Ad Blocking: a personal right or a scourge to quality content
Ars Technica took a stand against adblocking, with interesting results.
For most websites, ad blocking isn’t currently a big problem. Jack Wallington from the Internet Advertising Bureau described the total number of people blocking ads in the UK as “negligible”. However, it can become an issue for specialist technology sites, whose users are very net-savvy. One such site is Ars Technica, where earlier this year the issue of ad blocking came to a head.
Ars Technica’s editor in chief Ken Fisher estimated that around 40 per cent of the site’s visitors were blocking ads. Without warning its readers, Ars Technica undertook a 12-hour experiment: to stop serving content to those visitors who were using AdBlock Plus. Fisher claims it was a success, but also that it was never intended as a long-term fix, rather just a way to open a dialogue on the subject.

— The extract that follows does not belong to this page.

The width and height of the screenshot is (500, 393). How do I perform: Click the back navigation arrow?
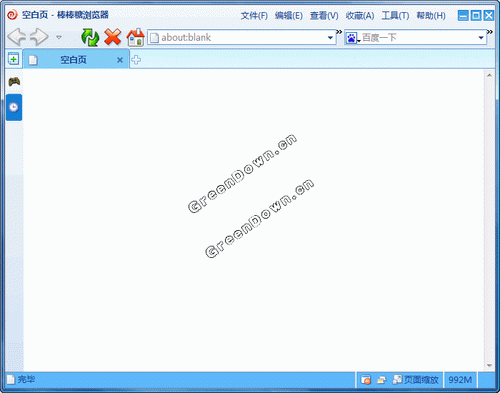tap(17, 37)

↑ Ars Technica took a stand against ad blocking
It certainly did that, causing uproar and confusion among readers. “What we weren’t expecting is so many people were blocking ads and didn’t even know it,” he said. “It left a lot of people very confused. They started digging around, wasting an hour trying to fix their broken computer.”
Reactions in the long term were more balanced and varied. Around 200 regular users signed up for subscriptions to an ad-free version of the site, and 1,200 emailed Fisher to say they had whitelisted the site on their ad blocker. What we don’t know is how many visitors were angered or alienated by the move.
Fisher late wrote on his blog: “There is an oft-stated misconception that if a user never clicks on ads, then blocking them won’t hurt a site financially. This is wrong. Most sites, at least sites the size of ours, are paid on a per-view basis. If you have an ad blocker running, and you load 10 pages on the site, you consume resources from us, but provide us with no revenue. “My argument is simple: blocking ads can be devastating to the sites you love.”